(Stored data entries)
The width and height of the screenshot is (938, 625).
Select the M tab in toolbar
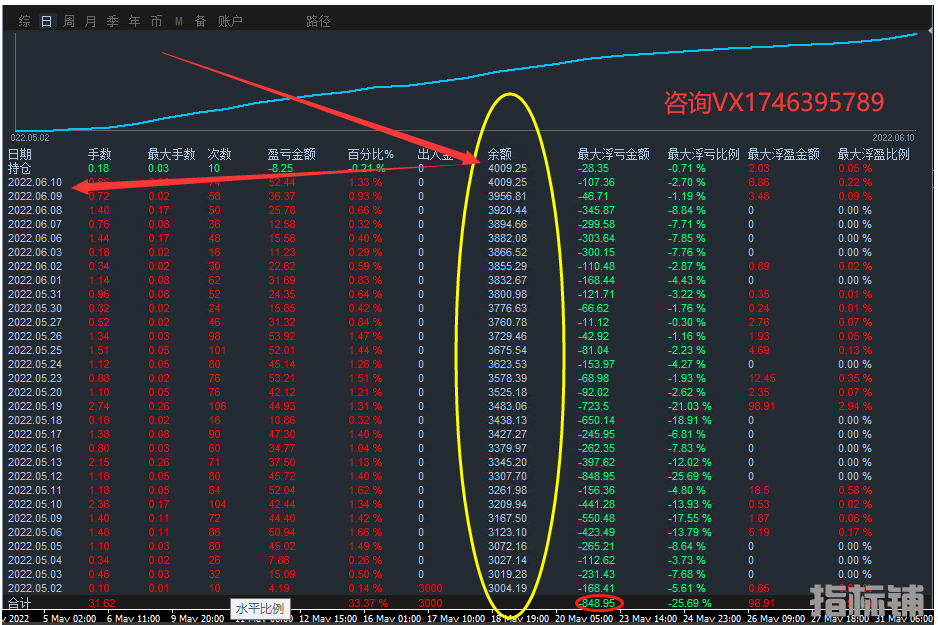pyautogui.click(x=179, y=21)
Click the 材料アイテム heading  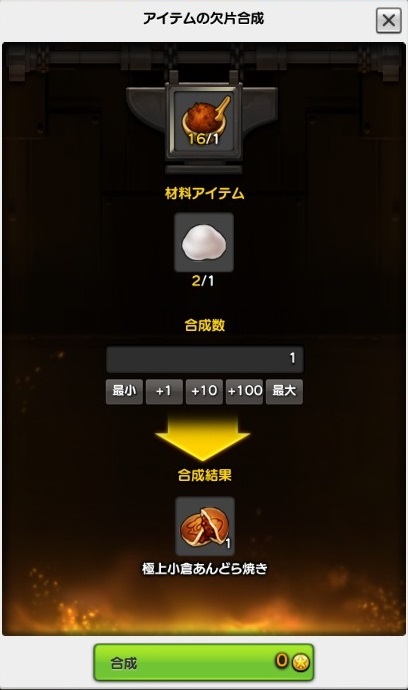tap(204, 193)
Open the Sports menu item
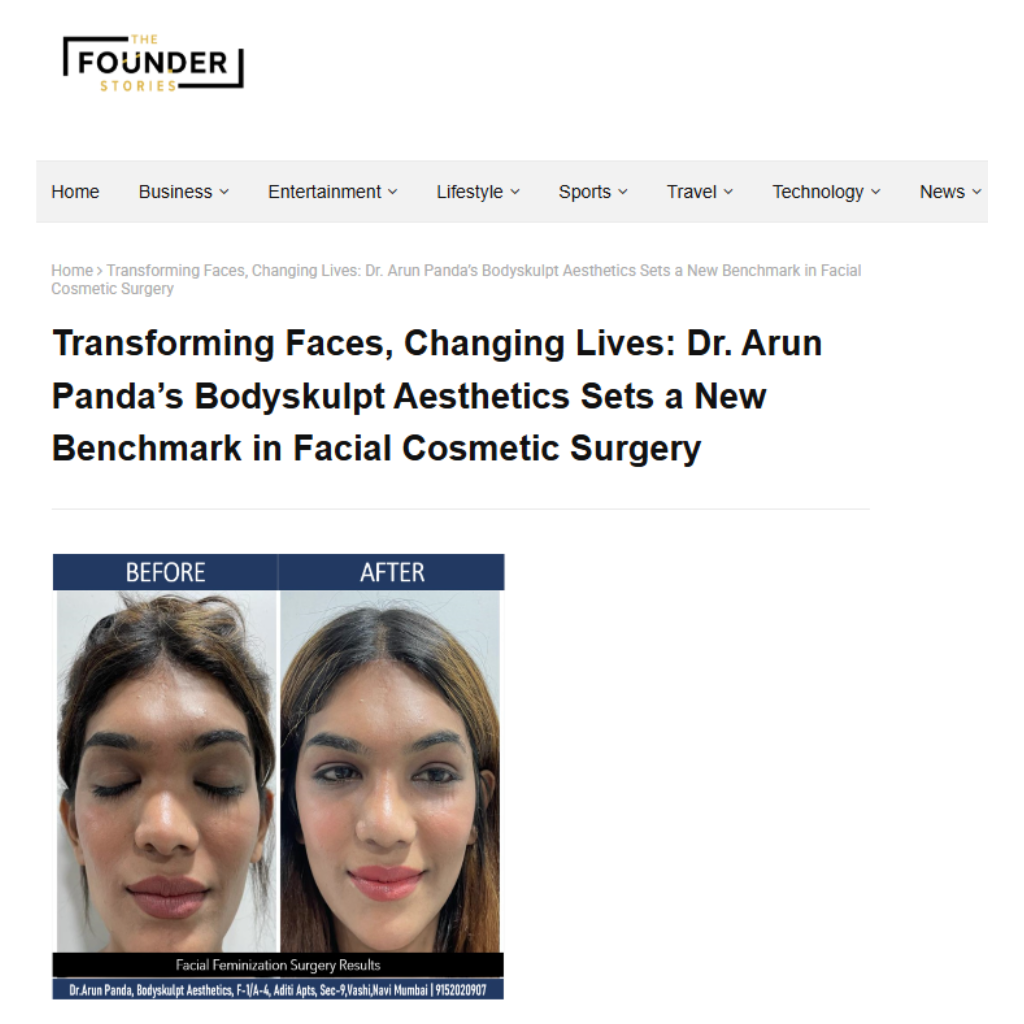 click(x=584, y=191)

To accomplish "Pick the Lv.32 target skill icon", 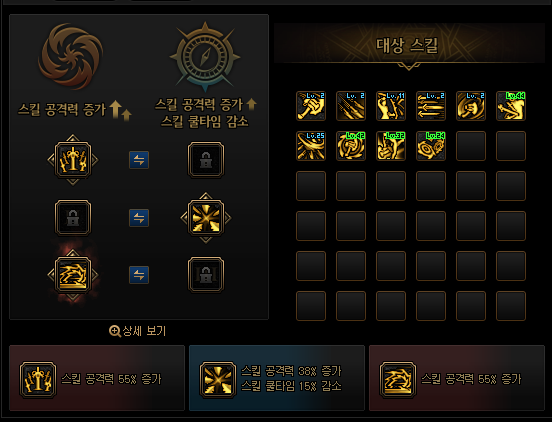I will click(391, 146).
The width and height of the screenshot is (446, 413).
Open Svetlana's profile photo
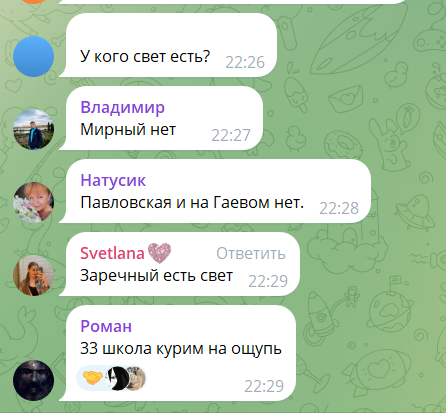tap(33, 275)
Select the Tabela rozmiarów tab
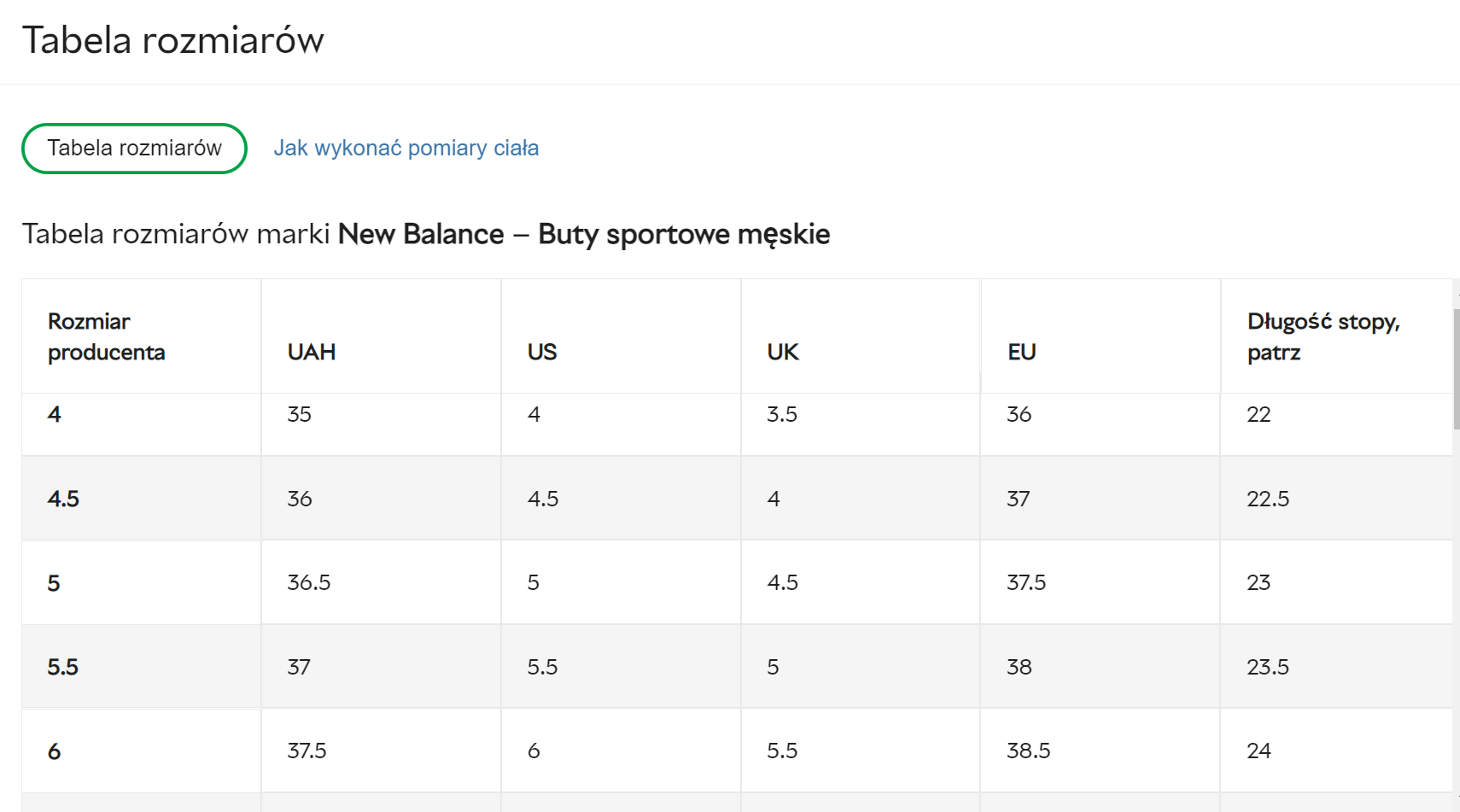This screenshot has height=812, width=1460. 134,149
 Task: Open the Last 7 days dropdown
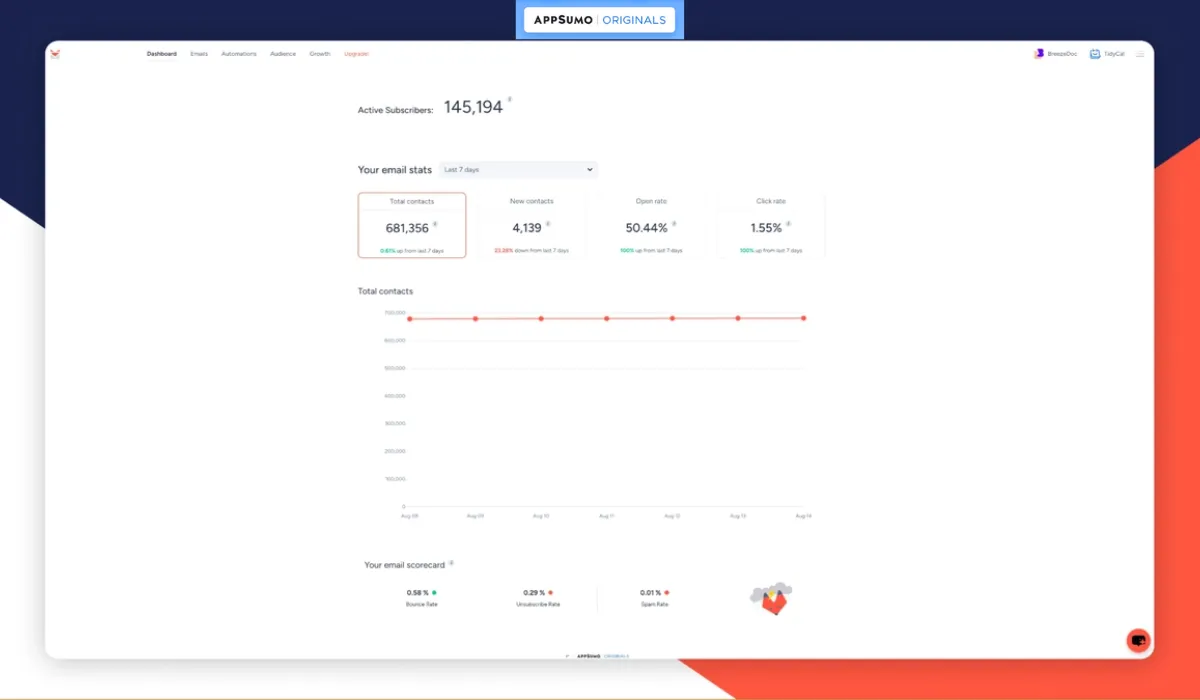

** How to complete this task **
Return exactly the lines from the one with "Open Svetlana's profile photo" through the last line of the entries above, both ends included. No pictures may appear in the copy.

** Exercise solution **
Open Svetlana's profile photo
tap(33, 275)
Select the Tabela rozmiarów tab
This screenshot has height=812, width=1460. 134,149
 Task: Open the Last 7 days dropdown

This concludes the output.